===== ENTRIES PROVIDED =====
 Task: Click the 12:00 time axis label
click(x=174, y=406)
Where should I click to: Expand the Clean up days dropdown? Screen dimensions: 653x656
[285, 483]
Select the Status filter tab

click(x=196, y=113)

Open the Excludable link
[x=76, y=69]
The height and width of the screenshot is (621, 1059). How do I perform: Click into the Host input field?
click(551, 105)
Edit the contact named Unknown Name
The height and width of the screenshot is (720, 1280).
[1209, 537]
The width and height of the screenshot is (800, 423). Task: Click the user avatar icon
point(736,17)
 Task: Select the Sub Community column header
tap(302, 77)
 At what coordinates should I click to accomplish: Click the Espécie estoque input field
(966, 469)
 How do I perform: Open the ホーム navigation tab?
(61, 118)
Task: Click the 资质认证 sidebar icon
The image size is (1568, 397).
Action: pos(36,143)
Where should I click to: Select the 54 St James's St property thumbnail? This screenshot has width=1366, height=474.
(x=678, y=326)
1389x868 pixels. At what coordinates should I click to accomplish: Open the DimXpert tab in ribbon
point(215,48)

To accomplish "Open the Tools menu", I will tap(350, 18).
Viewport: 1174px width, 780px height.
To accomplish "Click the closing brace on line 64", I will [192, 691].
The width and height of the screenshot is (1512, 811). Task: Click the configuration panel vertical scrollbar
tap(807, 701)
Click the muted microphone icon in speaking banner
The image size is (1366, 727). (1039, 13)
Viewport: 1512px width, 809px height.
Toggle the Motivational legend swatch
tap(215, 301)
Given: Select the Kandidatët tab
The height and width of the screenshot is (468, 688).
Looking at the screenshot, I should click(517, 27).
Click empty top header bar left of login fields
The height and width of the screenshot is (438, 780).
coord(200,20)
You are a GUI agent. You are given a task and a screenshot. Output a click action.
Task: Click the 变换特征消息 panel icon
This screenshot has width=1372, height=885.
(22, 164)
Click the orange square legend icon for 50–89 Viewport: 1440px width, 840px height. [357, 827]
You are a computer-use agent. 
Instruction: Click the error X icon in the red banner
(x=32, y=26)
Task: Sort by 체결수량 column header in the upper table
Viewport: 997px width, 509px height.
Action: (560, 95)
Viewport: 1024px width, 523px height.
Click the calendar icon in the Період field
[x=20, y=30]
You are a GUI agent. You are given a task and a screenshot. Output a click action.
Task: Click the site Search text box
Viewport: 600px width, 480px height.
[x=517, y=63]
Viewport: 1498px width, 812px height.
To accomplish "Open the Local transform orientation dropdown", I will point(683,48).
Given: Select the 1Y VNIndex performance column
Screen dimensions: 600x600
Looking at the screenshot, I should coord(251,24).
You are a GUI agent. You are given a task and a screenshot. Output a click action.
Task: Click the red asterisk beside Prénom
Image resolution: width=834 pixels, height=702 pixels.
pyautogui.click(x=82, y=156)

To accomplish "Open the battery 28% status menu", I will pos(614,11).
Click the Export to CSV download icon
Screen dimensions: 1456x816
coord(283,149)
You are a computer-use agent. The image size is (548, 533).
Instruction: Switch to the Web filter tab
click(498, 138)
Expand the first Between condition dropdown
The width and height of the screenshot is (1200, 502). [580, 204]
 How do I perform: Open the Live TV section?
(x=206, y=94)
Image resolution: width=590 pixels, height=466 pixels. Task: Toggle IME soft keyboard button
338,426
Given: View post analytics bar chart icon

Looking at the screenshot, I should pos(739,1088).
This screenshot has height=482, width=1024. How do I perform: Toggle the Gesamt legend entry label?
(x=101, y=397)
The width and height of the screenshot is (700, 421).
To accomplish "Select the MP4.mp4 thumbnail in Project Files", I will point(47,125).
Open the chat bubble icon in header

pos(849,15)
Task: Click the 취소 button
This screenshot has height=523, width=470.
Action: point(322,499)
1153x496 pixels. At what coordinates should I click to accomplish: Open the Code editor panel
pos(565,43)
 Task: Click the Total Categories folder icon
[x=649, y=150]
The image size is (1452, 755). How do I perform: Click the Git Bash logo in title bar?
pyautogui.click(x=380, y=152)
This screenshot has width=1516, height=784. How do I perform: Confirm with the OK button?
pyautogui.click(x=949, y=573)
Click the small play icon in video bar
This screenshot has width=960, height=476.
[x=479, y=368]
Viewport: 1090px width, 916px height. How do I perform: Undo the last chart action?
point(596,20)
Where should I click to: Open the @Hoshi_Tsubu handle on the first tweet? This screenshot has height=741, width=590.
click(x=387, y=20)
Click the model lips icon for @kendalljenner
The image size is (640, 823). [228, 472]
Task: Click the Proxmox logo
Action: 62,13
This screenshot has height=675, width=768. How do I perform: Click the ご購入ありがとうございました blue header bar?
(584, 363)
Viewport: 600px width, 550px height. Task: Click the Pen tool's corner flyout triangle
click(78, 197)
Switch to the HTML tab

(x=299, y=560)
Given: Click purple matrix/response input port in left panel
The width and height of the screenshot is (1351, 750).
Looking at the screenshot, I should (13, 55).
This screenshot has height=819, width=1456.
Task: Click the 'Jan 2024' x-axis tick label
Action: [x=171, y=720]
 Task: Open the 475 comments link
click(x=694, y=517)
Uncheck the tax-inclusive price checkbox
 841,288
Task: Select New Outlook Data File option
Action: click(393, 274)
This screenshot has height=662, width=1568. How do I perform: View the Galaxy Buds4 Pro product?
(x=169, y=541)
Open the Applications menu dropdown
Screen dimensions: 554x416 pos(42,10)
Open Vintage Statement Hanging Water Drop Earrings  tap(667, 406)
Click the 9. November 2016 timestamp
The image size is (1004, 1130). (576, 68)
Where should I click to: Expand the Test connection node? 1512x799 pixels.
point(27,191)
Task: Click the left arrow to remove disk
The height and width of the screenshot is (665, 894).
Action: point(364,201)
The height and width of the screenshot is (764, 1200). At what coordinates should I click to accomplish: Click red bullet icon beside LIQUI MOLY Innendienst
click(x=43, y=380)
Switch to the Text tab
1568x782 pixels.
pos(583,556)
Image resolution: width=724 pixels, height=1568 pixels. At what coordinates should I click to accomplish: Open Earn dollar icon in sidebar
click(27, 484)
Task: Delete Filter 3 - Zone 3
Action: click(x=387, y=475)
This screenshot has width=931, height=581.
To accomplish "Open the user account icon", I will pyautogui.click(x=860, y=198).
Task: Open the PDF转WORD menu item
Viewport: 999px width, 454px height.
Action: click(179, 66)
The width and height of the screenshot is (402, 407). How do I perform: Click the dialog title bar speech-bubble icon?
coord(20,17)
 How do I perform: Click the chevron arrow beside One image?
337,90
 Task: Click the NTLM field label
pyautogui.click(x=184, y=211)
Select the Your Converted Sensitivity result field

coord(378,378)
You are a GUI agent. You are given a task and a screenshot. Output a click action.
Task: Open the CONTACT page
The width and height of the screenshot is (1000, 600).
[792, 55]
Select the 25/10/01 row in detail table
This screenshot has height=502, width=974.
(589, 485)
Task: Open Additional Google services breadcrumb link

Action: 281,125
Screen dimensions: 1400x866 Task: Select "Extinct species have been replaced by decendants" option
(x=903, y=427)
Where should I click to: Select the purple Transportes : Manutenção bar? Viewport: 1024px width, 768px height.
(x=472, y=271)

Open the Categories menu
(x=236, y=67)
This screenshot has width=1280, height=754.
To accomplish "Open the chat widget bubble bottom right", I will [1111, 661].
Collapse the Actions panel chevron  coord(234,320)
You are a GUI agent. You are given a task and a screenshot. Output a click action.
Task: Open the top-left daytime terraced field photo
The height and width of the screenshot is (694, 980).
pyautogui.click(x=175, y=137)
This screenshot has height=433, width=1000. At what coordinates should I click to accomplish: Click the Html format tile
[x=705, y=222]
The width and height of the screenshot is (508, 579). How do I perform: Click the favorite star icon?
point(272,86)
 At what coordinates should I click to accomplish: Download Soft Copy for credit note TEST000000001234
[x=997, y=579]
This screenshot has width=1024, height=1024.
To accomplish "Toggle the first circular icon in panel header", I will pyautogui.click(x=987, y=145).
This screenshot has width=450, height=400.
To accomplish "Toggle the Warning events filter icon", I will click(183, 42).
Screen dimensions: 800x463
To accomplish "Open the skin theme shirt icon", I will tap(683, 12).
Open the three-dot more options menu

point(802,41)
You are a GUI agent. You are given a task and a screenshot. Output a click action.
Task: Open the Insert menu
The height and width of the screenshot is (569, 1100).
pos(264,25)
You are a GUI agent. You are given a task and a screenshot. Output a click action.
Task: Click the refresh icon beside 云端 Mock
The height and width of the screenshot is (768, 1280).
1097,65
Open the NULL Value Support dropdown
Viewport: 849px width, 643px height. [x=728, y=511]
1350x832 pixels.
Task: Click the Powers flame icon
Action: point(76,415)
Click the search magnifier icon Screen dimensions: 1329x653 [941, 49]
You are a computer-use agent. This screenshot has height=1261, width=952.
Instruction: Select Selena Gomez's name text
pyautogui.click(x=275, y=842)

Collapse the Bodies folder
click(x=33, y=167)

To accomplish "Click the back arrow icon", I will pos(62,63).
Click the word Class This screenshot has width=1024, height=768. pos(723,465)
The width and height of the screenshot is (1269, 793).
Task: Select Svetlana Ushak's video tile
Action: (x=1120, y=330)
=====
- _REQUIRED ACTION_
If a line in the records contains the word "computer", copy it.

- _ANSWER SECTION_
You are a computer-use agent. 
You are a computer-use agent. The image size is (548, 533).
You are a computer-use agent. This screenshot has height=1261, width=952.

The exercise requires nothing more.